You know what? I don’t care that a painting by Modigliani – Nu couché (1917–18) – just sold for $170 million at auction. Yes, I know, I’m supposed to offer up a fierce denunciation of the out-of-control art market and its megacollectors. Because that’s all us critics seem to do these days, in a time when the critical consensus, wherever you go, tends to be a rankling frustration with the spectacle of the art market, its glittery novelties and totemic antiques, and its bizarre hold on popular consciousness. And while political debate is fixated on the excesses of the so-called one percent, on apparently ungovernable financial speculation and on growing inequality, the default response is the vaguely manic-depressive feeling that, in the end, there’s just nothing ‘we’ can do about it.
But those are the received ideas of our time, and I don’t buy them. I don’t buy them because, rather than stellar art-auction prices and torrents of financial liquidity being signs of excess, of there being too much wealth, they’re signs of the opposite: it may sound weird or even slightly heretical, but rather than too much wealth, there’s just not enough of it. Let me try to explain.
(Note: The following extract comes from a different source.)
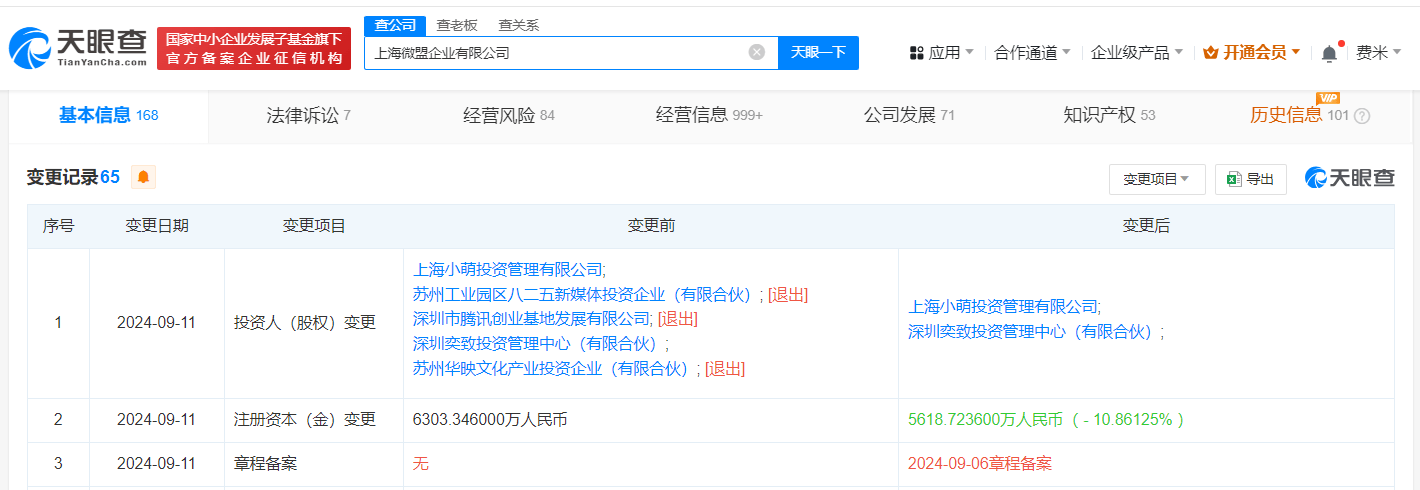Switch to the 知识产权 tab
Image resolution: width=1420 pixels, height=490 pixels.
click(x=1109, y=115)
Too much of current economic debate has a schizophrenic attitude to wealth; one side of the schizophrenic attitude is that there’s plenty of wealth, but it’s just in the wrong place – too much spending by the rich, too much cash coursing through global financial markets and art markets. And then there’s not enough wealth – not enough spending on public services in an age marked by the austerity experienced by millions around the globe, too much debt loaded onto individuals and too much borrowing by states. These are the common reference points for what is usually the critique of neoliberal economics – of the one percent feathering their beds at everyone else’s expense, the cash flowing all one way.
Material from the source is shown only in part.